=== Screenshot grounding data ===
-- -- --
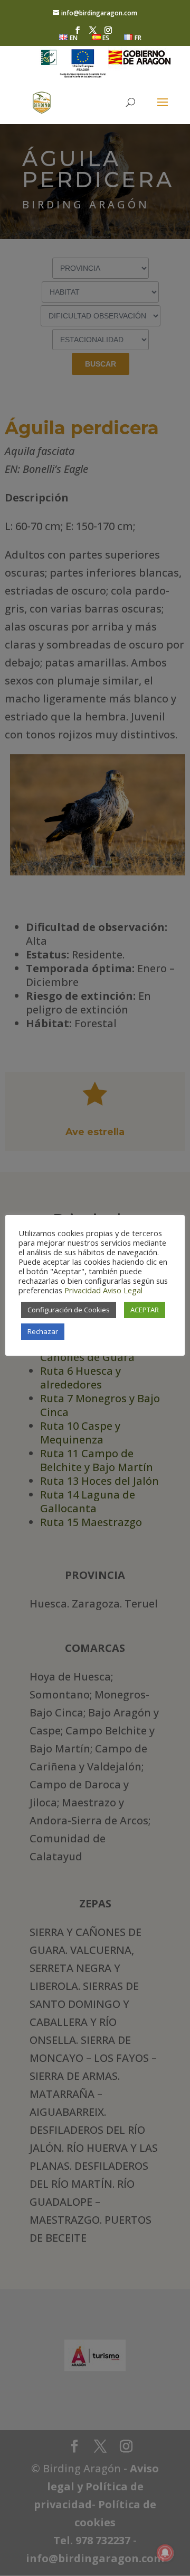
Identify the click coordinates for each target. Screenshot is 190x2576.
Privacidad (82, 1290)
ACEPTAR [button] (144, 1309)
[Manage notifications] (165, 2552)
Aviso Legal (122, 1290)
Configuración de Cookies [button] (68, 1309)
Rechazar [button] (42, 1331)
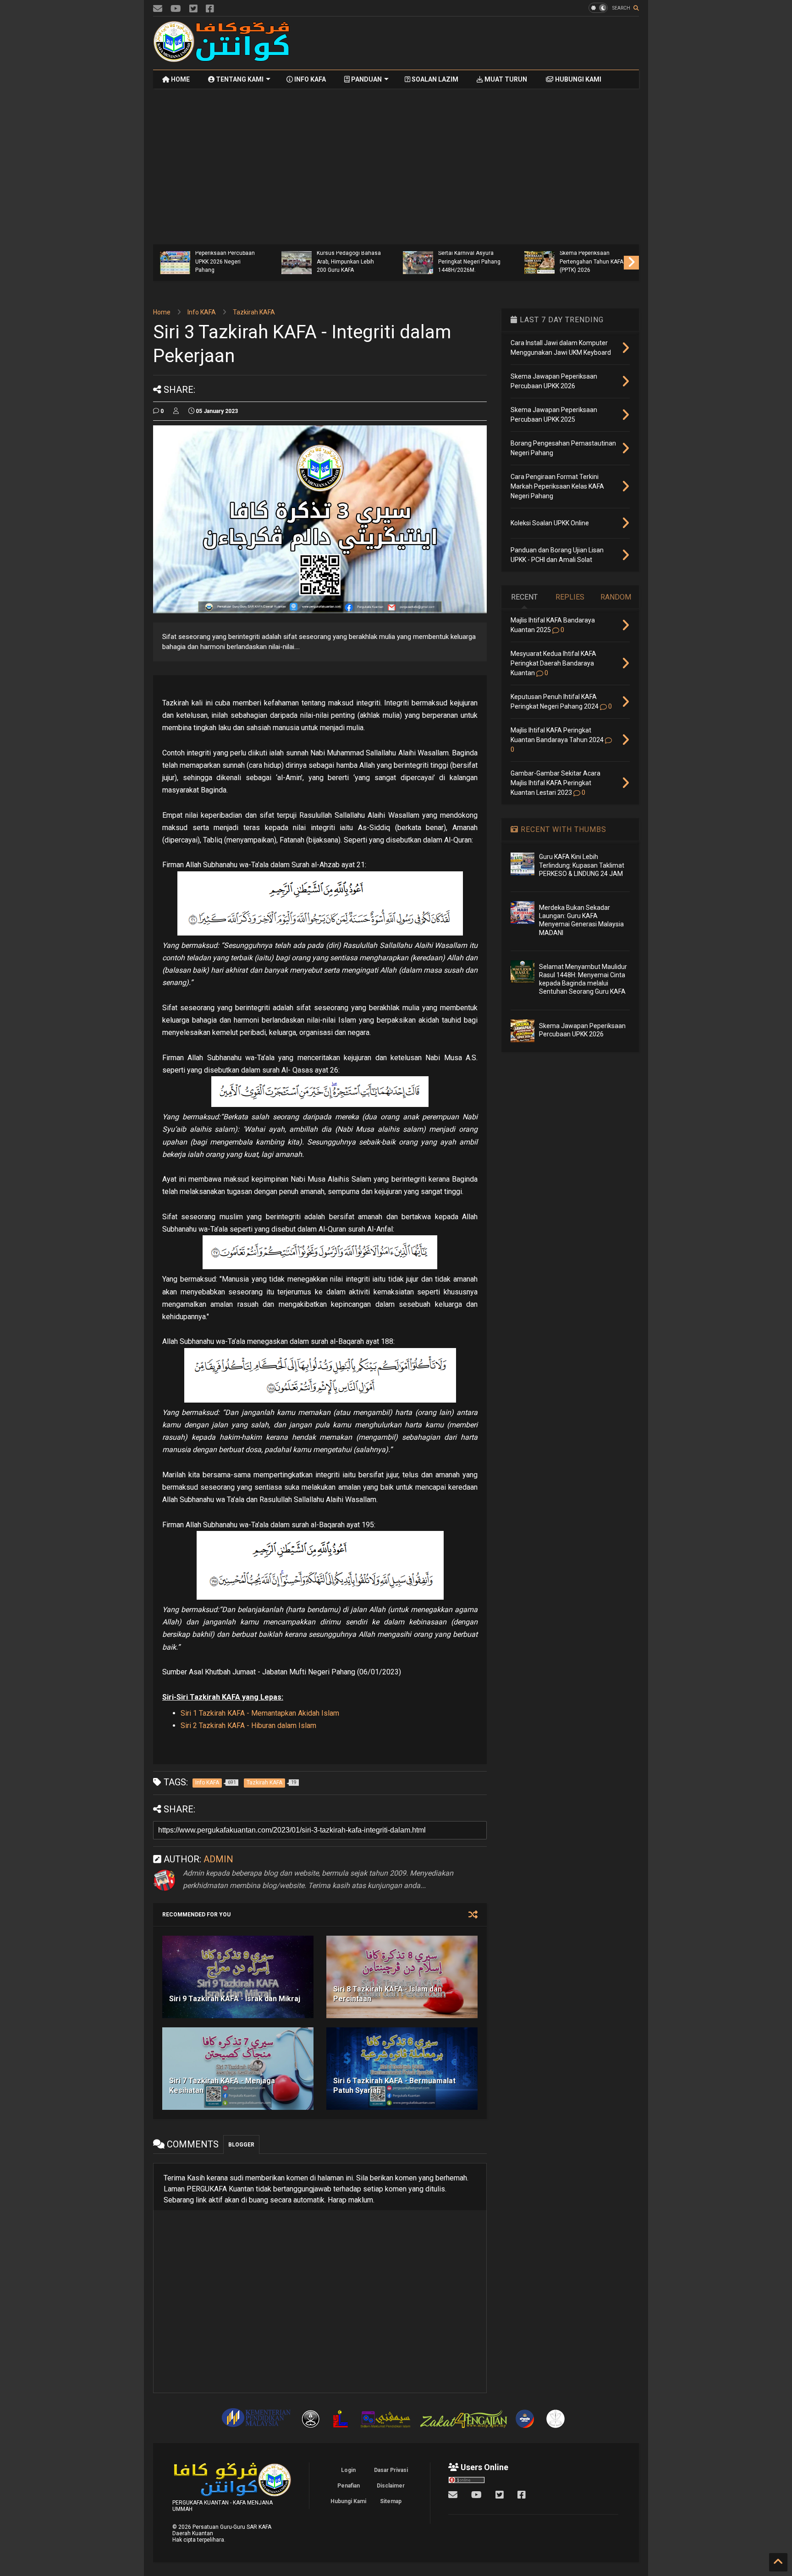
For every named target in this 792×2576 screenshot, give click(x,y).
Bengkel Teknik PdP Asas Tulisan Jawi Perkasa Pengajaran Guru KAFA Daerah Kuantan (348, 257)
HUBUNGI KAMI (577, 79)
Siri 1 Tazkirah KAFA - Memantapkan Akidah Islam (260, 1713)
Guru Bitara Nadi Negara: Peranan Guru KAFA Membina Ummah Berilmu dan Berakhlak (226, 257)
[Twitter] (193, 9)
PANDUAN (366, 79)
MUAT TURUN (505, 79)
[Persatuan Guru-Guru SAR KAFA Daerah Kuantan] (222, 58)
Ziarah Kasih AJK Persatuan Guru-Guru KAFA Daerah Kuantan (587, 261)
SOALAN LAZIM (434, 79)
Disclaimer (391, 2485)
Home (161, 312)
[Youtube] (175, 9)
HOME (180, 79)
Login (348, 2470)
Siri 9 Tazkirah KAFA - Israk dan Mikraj (234, 1998)
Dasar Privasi (391, 2470)
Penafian (348, 2485)
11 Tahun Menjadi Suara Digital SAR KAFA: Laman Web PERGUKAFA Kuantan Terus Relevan (470, 257)
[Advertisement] (472, 43)
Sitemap (391, 2501)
-- -- --
=== Your assignment ===
Skip every picture. Repeat word for word the lines from the line holding "Configuración de Cookies [button] (68, 1309)" through the end of the entries above.

=== Response to this exercise ===
Configuración de Cookies [button] (68, 1309)
Rechazar [button] (42, 1331)
For every named target in this 792×2576 screenshot, give click(x,y).
Bengkel Teknik PdP Asas Tulisan Jawi Perkasa Pengajaran Guru KAFA Daerah Kuantan (348, 257)
HUBUNGI KAMI (577, 79)
Siri 1 Tazkirah KAFA - Memantapkan Akidah Islam (260, 1713)
Guru Bitara Nadi Negara: Peranan Guru KAFA Membina Ummah Berilmu dan Berakhlak (226, 257)
[Twitter] (193, 9)
PANDUAN (366, 79)
MUAT TURUN (505, 79)
[Persatuan Guru-Guru SAR KAFA Daerah Kuantan] (222, 58)
Ziarah Kasih AJK Persatuan Guru-Guru KAFA Daerah Kuantan (587, 261)
SOALAN LAZIM (434, 79)
Disclaimer (391, 2485)
Home (161, 312)
[Youtube] (175, 9)
HOME (180, 79)
Login (348, 2470)
Siri 9 Tazkirah KAFA - Israk dan Mikraj (234, 1998)
Dasar Privasi (391, 2470)
Penafian (348, 2485)
11 Tahun Menjadi Suara Digital SAR KAFA: Laman Web PERGUKAFA Kuantan Terus Relevan (470, 257)
[Advertisement] (472, 43)
Sitemap (391, 2501)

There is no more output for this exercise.